THIS WEEK’S TECH NIGHT OWL LIVE UPDATE

Sometimes it’s difficult to know when a comment will generate disagreement. For example, when we had WiredNews.com’s Leander Kahney on The Tech Night Owl LIVE earlier this month, he wondered whether Steve Jobs looked healthy during the WWDC keynote. I responded that I didn’t notice any such thing from my fifth row berth during the session, and let the matter drop.

But last week, Macworld’s Christopher Breen, who was accompanied by his fellow Senior Editor Dan Frakes during his appearance on the show, felt the comment was downright irresponsible. I suppose you’ll be hearing more about this topic in the weeks to come.

Also appearing on the show was John Rizzo, of MacWindows.com, who told us what annoyed him about the event, and the things that impressed him. David Biedny was once again in the “Zone,” to provide the eulogy for the Power Mac.

Maybe you haven’t heard, but David says that he was the person who actually persuaded Apple executives to name their desktop computers Power Macs when they switched to the PowerPC in 1994.
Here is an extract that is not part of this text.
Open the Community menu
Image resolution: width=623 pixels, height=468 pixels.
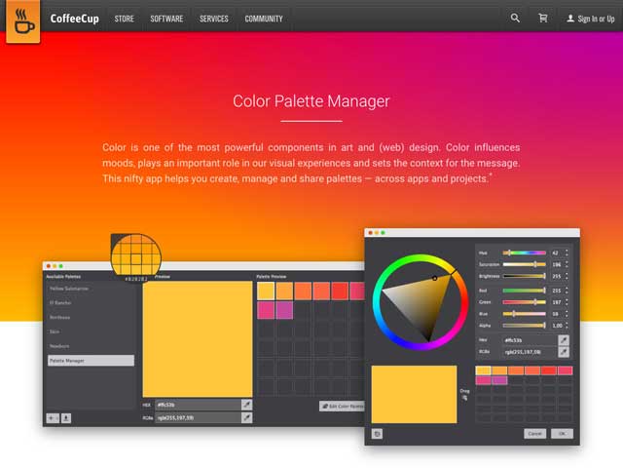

I’d also like to invite all of you to visit our new Tech Night Owl LIVE forums and check out a special section we’ve added covering Apple War Stories. You’re invited to participate with your own tales of woe or even your positive experiences.

Coming up on Tuesday evening on The Paracast is another session with my long-time friend Jim Moseley, who is regarded as the “Court Jester” in the UFO field. But there’s a serious side to this man, too, as you’ll see in this no-holds-barred interview. You’ll also hear from Royce J. Myers III, of UFO Watchdog, who has created both a “UFO Hall of Fame” and a “UFO Hall of Shame.” As I’ve often said, the show tries to be an equal-opportunity offender.

THE KIND OF VIRUS EVEN A MAC USER MUST FEAR

Yes, I know the stories. Mac users are not susceptible to viruses because the criminals responsible for malware don’t really care about a platform with a worldwide market share in the low single digits. If Apple’s efforts to boost the number of Macs in homes and businesses bear fruit, there will be plenty of threats coming our way.

Of course, the people who insist this is true don’t bother considering the fact that Mac market share was actually higher years ago, and the number of computer viruses affecting the platform was still small. Today, with a solid Unix foundation, Mac OS X surely isn’t totally immune to infection, but the situation still will be far better.

But nothing is perfect. Worse, there’s one thing that even the most powerful anti-virus, anti-virus and firewall software can’t prevent, and that is human error. Even on your Mac, you can do things that will cause you not only unending grief, but severe financial loss.

And, no, my friends, this is not just a scare tactic. It’s the cold, hard truth!

Now you might consider the prospects outlandish. Take, for example, the infamous Nigerian scam, where you get a message from someone who claims to be the granddaughter of a wealthy African king or something similar. If you’d like to share in their huge largess, you merely have to give them your bank account information. Within days, you’ll find an extra $10 million or so at your disposal.

The very idea sounds absurd. How could anyone fall for such nonsense? But the reason the scheme continues to this very day is the fact that enough people do fall for the scheme, despite the illogic, to enrich a few online predators.

Then there are those phishing scams, where you get a message purporting to be from your bank, or perhaps eBay. You are told that your account information has been compromised, and all you need do is click on the link, re-enter your account information, and everything will be all right in the world. Or at least with the account in question.

If you actually click on the link, of course, you will be taken to a site that closely mirrors your financial institution, down to the minutest detail. These crooks are smart! As you might expect, when you deliver your account number, password and social security number, identity thieves will steal your savings, and open credit cards in your name to enrich themselves.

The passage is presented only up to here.